■ TASK OBJECTIVE ■
What appears from the first line of the data below through the line containing "Viewport: 633px width, 190px height.", both included, should be copied exactly, and nothing else.

■ RECORDS FOR THIS TASK ■
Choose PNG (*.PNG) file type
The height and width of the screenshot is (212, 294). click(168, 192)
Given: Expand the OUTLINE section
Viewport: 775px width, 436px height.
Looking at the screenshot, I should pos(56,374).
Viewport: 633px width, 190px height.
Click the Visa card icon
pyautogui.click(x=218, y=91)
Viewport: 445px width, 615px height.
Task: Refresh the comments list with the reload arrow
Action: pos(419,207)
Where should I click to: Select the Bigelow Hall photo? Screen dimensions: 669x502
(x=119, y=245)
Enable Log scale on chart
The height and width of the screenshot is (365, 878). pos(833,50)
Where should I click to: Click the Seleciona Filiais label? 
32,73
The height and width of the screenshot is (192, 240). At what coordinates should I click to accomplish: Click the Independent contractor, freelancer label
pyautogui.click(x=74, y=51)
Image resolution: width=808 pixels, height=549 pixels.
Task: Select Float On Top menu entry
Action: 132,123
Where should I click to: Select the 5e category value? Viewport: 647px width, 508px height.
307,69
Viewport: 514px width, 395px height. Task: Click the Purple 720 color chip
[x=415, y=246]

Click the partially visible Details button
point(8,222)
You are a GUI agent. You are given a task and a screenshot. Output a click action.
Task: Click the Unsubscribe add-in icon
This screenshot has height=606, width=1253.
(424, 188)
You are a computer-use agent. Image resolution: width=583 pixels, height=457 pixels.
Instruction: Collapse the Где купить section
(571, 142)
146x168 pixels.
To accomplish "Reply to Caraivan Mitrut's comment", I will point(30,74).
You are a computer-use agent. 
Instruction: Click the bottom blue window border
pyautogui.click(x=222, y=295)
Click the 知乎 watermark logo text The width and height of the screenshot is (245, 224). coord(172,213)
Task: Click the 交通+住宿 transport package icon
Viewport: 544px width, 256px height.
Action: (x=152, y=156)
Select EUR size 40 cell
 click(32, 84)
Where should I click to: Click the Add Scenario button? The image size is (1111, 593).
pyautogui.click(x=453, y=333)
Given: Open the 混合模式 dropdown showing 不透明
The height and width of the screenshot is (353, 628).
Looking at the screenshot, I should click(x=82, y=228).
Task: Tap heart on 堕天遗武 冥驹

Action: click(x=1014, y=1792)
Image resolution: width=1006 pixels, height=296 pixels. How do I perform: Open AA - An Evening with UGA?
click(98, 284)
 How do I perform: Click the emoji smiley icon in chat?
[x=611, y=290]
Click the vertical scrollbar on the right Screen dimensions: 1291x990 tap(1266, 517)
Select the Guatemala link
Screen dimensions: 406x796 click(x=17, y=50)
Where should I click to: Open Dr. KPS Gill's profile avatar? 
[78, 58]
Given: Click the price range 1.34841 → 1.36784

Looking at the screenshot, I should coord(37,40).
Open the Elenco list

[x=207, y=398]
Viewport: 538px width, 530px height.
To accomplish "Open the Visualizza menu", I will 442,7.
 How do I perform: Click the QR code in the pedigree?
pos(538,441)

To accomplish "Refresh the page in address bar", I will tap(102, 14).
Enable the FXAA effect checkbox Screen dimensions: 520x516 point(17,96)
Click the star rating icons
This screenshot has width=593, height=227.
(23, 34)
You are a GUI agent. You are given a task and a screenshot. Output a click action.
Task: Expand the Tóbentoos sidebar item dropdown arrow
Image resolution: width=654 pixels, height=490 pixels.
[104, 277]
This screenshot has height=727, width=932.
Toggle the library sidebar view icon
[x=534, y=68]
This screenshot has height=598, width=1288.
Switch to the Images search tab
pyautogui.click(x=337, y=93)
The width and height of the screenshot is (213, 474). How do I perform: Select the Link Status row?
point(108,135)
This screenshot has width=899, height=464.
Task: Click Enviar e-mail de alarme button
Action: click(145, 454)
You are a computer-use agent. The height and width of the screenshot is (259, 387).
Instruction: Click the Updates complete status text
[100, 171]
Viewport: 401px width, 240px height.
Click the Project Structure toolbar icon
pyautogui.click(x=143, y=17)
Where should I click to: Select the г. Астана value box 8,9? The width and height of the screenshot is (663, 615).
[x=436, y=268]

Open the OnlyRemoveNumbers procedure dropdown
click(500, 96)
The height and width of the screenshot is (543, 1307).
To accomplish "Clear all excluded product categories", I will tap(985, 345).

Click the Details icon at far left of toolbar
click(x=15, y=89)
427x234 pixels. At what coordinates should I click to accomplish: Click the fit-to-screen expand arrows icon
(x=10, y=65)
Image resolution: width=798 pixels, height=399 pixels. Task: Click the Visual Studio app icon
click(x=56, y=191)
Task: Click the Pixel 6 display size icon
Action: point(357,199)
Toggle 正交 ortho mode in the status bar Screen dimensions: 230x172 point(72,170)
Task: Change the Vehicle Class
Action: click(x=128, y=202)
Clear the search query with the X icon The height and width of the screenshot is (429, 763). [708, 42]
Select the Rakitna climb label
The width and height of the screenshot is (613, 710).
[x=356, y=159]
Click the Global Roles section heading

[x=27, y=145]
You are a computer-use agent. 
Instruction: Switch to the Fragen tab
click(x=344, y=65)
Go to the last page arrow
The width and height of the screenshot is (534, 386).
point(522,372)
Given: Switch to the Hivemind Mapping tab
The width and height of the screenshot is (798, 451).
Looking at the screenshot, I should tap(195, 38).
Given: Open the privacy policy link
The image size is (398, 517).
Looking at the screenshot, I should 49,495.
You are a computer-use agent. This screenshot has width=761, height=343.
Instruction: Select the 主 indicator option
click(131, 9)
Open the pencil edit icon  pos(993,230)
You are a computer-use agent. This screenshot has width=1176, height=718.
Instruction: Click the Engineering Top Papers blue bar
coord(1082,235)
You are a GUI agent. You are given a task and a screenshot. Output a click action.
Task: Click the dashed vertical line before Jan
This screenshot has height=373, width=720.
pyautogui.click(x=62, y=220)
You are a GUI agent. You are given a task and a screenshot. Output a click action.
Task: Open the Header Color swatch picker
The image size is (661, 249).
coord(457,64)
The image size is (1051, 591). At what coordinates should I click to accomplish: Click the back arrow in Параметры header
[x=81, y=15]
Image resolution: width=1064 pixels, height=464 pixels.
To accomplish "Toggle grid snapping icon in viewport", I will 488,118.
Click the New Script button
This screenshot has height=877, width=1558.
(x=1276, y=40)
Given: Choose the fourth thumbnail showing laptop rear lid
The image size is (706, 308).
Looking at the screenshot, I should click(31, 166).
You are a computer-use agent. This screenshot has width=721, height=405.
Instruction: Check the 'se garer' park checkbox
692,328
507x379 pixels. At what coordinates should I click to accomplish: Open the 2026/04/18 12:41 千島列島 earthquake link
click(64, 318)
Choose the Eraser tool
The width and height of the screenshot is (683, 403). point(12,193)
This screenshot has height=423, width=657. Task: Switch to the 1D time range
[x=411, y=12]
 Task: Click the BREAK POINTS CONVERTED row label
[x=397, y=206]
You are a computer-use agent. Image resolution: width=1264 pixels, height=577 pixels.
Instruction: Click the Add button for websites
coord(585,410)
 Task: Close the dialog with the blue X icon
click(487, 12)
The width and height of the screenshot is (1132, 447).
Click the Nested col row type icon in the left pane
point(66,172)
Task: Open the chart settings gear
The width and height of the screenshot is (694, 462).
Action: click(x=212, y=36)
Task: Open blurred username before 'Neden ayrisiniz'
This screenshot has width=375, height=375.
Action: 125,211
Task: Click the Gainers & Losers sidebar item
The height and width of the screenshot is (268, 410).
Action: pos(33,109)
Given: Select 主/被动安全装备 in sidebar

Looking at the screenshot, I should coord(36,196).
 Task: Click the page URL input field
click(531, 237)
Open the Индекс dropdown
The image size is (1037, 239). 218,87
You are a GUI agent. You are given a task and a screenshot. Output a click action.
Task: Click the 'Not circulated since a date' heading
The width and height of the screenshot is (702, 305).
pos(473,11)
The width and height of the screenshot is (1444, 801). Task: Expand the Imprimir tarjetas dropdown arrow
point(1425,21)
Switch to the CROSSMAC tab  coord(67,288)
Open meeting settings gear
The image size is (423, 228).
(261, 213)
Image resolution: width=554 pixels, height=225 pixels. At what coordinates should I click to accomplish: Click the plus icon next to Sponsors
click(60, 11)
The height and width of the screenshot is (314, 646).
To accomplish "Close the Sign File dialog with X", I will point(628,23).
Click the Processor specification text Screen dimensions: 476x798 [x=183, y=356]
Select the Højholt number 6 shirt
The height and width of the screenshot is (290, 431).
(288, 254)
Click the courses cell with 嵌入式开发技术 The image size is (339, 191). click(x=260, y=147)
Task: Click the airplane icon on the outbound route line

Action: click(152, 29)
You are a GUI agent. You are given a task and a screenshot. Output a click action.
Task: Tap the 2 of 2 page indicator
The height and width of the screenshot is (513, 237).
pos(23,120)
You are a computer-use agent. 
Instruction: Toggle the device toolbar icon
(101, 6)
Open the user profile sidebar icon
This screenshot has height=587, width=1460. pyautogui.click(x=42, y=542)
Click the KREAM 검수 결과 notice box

■ EXERCISE RESULT ■
Choose PNG (*.PNG) file type
The height and width of the screenshot is (212, 294). click(168, 192)
Given: Expand the OUTLINE section
Viewport: 775px width, 436px height.
Looking at the screenshot, I should pos(56,374).
Viewport: 633px width, 190px height.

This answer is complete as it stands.